Memilih di antara keduanya sering kali membuat pasien bingung. Mana yang lebih efektif? Mana yang lebih nyaman? Artikel ini akan mengupas tuntas perbedaan, kelebihan, dan kekurangan masing-masing metode agar Anda dapat mengambil keputusan yang tepat.

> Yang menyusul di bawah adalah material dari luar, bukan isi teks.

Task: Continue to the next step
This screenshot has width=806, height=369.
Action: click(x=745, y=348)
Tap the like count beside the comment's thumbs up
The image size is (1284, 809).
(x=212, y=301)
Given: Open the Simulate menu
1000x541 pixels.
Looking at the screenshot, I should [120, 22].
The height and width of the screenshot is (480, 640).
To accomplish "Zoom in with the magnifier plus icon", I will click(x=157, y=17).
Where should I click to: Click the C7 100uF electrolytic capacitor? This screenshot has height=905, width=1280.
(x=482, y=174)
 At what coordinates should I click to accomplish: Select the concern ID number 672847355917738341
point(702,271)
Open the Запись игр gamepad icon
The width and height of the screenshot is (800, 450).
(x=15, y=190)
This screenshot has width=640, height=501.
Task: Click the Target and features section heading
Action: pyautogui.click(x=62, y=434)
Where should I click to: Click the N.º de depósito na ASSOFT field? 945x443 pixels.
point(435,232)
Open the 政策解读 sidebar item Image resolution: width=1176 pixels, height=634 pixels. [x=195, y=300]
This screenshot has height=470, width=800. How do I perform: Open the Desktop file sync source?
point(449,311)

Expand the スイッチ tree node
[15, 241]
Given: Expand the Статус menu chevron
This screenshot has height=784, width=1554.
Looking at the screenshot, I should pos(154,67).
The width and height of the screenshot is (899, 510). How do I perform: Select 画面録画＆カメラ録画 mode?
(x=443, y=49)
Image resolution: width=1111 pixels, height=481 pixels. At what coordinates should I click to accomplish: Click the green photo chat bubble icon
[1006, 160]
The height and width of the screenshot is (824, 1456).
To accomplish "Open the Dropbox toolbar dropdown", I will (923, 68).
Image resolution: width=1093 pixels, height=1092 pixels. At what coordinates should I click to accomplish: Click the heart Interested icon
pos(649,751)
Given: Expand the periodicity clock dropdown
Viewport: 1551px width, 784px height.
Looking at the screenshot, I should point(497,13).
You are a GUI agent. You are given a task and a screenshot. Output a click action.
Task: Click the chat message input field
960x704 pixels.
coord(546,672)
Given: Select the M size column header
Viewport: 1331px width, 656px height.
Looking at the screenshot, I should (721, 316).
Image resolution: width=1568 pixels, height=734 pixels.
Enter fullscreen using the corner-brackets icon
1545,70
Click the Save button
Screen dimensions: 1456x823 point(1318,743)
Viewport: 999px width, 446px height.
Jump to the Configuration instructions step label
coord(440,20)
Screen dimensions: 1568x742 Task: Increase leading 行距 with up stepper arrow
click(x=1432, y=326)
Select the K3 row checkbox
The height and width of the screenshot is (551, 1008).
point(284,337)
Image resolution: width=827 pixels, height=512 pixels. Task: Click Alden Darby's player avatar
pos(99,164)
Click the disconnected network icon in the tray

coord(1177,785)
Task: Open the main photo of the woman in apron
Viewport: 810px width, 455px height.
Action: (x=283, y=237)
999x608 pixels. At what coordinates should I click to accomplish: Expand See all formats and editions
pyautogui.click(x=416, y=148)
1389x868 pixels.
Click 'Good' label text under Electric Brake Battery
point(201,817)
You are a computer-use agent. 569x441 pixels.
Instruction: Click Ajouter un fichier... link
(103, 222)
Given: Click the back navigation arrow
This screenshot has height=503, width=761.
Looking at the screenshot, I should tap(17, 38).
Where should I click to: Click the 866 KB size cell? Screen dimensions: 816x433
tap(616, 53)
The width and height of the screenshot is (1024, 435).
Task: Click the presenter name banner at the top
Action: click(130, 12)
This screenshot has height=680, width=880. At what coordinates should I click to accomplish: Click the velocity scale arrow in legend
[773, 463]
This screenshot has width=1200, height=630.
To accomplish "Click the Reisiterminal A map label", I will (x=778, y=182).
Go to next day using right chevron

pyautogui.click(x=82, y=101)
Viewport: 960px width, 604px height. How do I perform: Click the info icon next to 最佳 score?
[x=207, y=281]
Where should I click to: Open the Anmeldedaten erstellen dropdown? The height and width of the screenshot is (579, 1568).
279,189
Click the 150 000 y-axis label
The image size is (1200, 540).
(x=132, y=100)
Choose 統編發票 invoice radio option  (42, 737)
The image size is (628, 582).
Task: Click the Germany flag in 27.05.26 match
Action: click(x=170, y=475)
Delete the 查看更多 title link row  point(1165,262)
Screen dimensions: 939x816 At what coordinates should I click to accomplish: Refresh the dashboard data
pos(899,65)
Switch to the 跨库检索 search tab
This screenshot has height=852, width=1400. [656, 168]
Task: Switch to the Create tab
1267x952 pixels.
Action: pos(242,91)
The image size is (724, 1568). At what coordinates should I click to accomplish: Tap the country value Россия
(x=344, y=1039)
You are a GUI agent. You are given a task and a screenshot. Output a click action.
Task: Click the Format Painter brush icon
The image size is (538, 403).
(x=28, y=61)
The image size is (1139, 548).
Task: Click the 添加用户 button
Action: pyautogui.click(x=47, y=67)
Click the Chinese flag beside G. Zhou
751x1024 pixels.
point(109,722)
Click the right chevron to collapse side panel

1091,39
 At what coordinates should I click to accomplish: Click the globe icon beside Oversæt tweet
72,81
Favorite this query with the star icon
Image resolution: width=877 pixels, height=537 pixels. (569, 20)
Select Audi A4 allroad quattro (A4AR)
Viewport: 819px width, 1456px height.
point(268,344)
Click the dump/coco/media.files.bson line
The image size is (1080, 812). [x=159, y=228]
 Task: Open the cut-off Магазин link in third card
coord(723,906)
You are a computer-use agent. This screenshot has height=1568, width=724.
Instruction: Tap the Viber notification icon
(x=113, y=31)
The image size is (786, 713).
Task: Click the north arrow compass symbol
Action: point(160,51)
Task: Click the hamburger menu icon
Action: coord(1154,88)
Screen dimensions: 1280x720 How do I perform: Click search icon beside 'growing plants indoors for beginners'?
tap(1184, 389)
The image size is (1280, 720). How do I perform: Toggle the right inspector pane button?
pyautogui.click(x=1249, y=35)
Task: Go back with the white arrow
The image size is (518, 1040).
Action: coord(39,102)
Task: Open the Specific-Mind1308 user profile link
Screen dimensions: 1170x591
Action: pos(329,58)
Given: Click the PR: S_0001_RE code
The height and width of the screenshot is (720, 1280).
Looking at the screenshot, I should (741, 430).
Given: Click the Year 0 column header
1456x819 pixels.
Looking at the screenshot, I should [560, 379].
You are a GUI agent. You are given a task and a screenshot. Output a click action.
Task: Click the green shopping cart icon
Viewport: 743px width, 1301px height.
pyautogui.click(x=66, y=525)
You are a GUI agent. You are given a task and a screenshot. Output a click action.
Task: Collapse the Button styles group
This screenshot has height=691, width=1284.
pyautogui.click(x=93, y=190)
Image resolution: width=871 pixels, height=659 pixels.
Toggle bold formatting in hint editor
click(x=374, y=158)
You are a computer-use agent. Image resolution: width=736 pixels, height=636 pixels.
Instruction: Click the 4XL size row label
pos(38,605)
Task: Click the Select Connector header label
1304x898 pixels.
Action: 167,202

1. Hemodialisis (HD): Cuci Darah dengan Mesin
Hemodialisis adalah metode yang paling dikenal luas. Proses ini menggunakan mesin khusus dan ginjal buatan (dializer) untuk menyaring limbah dari darah di luar tubuh.
Cara Kerja Hemodialisis

Pasien harus datang ke rumah sakit atau klinik hemodialisis. Darah akan ditarik dari tubuh melalui akses vaskular (biasanya di lengan yang disebut Cimino), dialirkan ke mesin untuk dibersihkan, lalu dikembalikan lagi ke dalam tubuh.
  • Frekuensi: Umumnya dilakukan 2 hingga 3 kali seminggu.
  • Durasi: Setiap sesi memakan waktu sekitar 4 hingga 5 jam.
  • Tenaga Medis: Proses ini dilakukan dan diawasi sepenuhnya oleh perawat atau tenaga medis profesional.

Kelebihan Hemodialisis:
  • Pasien tidak perlu melakukan prosedur sendiri (semuanya dikerjakan perawat).
  • Bisa bersosialisasi dengan sesama pasien di unit HD.
  • Ada pengawasan medis langsung jika terjadi kondisi darurat saat cuci darah.

Kekurangan Hemodialisis:
  • Jadwal yang kaku (harus datang ke RS sesuai jadwal).
  • Efek samping seperti lemas, pusing, atau kram otot setelah sesi akibat perubahan cairan yang cepat.
  • Diet dan pembatasan asupan air yang cenderung lebih ketat.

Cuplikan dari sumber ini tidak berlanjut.